§ **What needs to be done**: Word for word, copy the lines beginning at the one with "You are a computer-use" and ending at the last line below; pictures stay out.

*** Source material ***

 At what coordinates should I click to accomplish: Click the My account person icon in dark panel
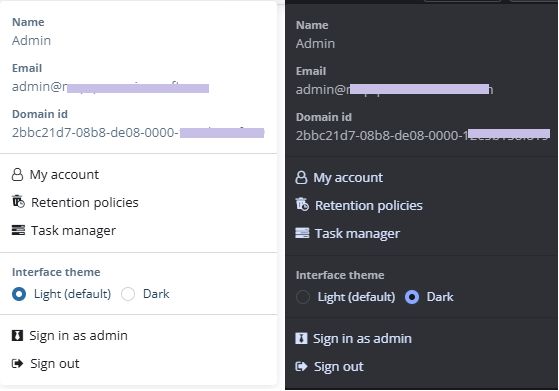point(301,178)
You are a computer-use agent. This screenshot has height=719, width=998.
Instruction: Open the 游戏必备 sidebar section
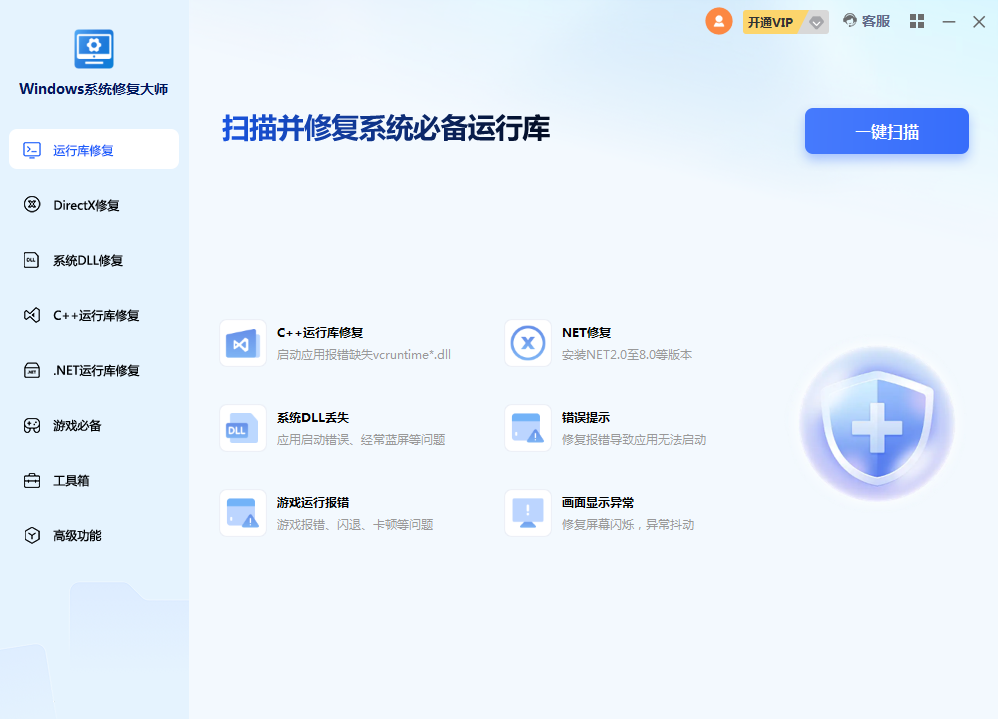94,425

***

§ **Output for this exercise**:
You are a computer-use agent. This screenshot has height=719, width=998.
Instruction: Open the 游戏必备 sidebar section
94,425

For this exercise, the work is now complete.